Ma la vera ragione per cui l’area di Dario Franceschini, Andrea Orlando, Roberto Speranza, Michela Di Biase e Peppe Provenzano ha deciso di spostare in avanti l’incontro è anche interna. Durante l’estate Speranza si è detto contrario alle primarie e ha proposto un candidato premier simbolico, «un neo-diciottenne o un anziano partigiano». L’uscita non era stata condivisa con nessuno, o quasi, e i compagni di corrente hanno chiarito che se doveva uscire un messaggio da Montepulciano, doveva essere l’appoggio alla segretaria.
Tutti per Schlein
Ora Speranza ha archiviato la proposta, e ha assicurato che se si faranno le primarie lui sosterrà Schlein «ventre a terra». Persino Massimo D’Alema, che con la corrente non c’entra ma con Speranza ha un rapporto strettissimo, nelle feste dell’Unità ha sostenuto che le primarie «sono una follia». Ma martedì, alla presentazione dell’ultimo numero di Italianieuropei sui sindaci, alla presenza di Roberto Gualtieri (per molti un papabilissimo candidato premier) ha salutato Schlein seduta in prima fila: «Una presenza che ci aiuta forse a eliminare un’ondata di sciocchezze. Che però avevamo messo nel conto: il partito dei sindaci. D’altro canto fino a ieri la sciocchezza era che sostenevamo la candidatura di Conte». Non è un endorsement, ma per molti presenti la battuta è stata tradotto così: se si fanno le pur «folli» primarie, ti votiamo tutti.

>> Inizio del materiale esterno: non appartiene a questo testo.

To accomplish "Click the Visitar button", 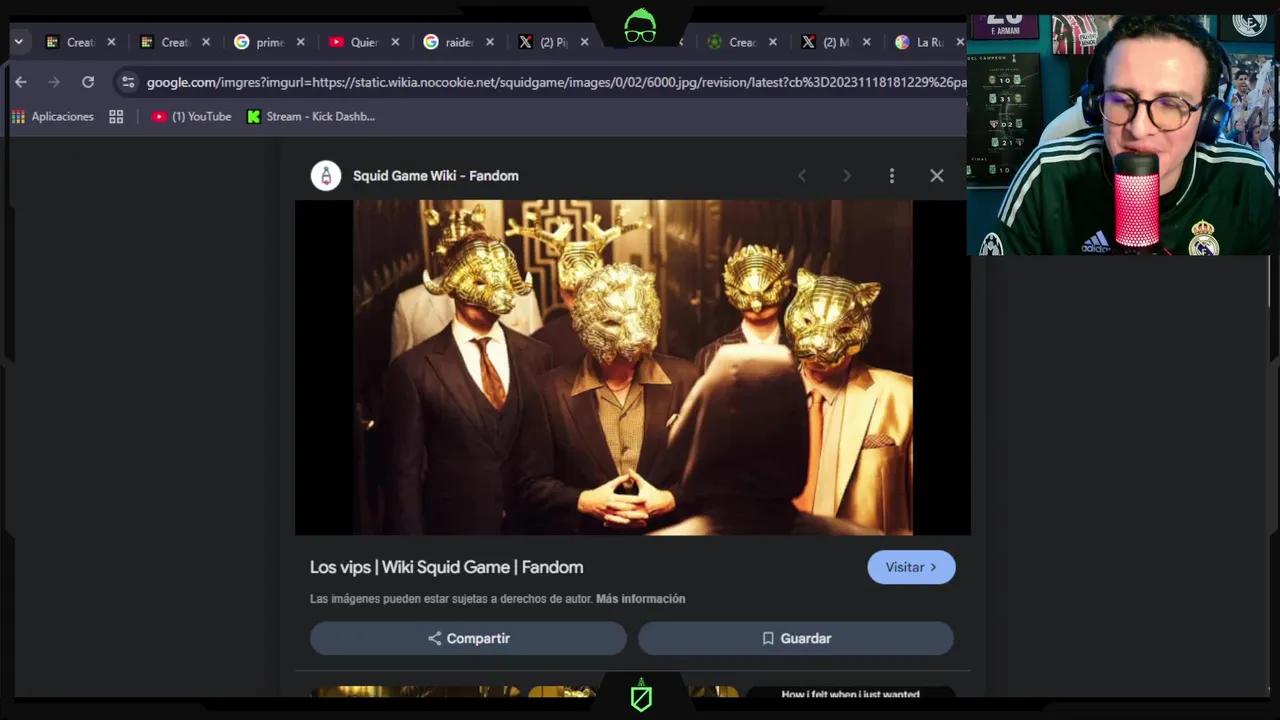I will pyautogui.click(x=910, y=567).
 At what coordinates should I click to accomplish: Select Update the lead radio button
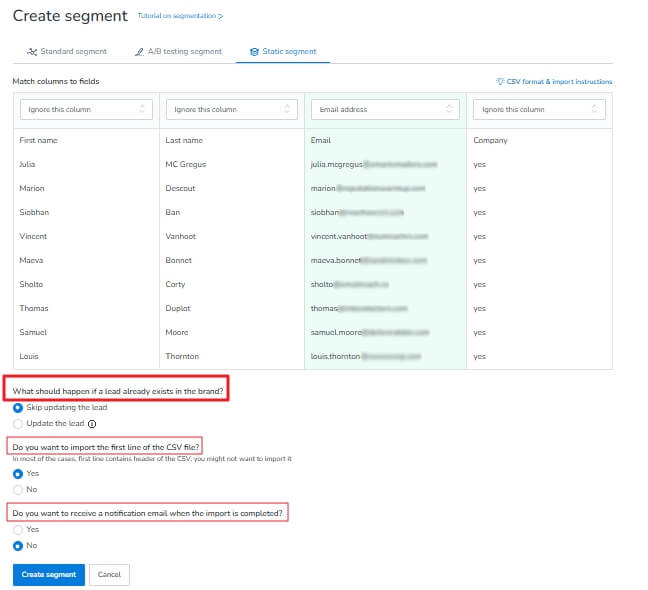[x=18, y=424]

Dunque l’appuntamento di Montepulciano è rimandato a un momento in cui sarà più facile far uscire un messaggio unitario: «Tutti con Elly». Schlein sarà sostenuta anche da Renzi e da +Europa. E ieri ha incassato il sì di Franco Gabrielli, vicino a Ernesto Ruffini, in caso di turno unico con due soli contendenti, o di ballottaggio. Come la pensa lei, lo ha detto al comizio di Reggio Emilia: «Se faremo le primarie le vinceremo. Siamo il Pd e non abbiamo mai paura del voto».
Per Conte la speranza di prendere voti dal Pd si è dunque ridimensionata. Gli resta il sostegno del Progetto civico di Alessandro Onorato, che via movimento Controcorrente dell’ex iena Ismaele La Vardera ha imbarcato l’impresentabile Antonio Ingroia.
Certo, nel Pd resta il nodo dell’assemblea nazionale in cui dovrà essere proposto l’eventuale secondo nome del Pd alle primarie. E la deroga alla fine del mandato della segretaria, che scade a marzo 2027, fino a dopo il voto. Se le elezioni politiche saranno a novembre, sarebbe una deroga lunga. L’assemblea va fatta entro dicembre (secondo un’interpretazione dello Statuto andava convocata il 12 settembre). Ma al momento sono pochi ad avere dubbi: chiedere un congresso in campagna elettorale, spiega un deputato vicino alla segretaria, «sarebbe fuori dal mondo. Vedremo se qualcuno vorrà proporlo».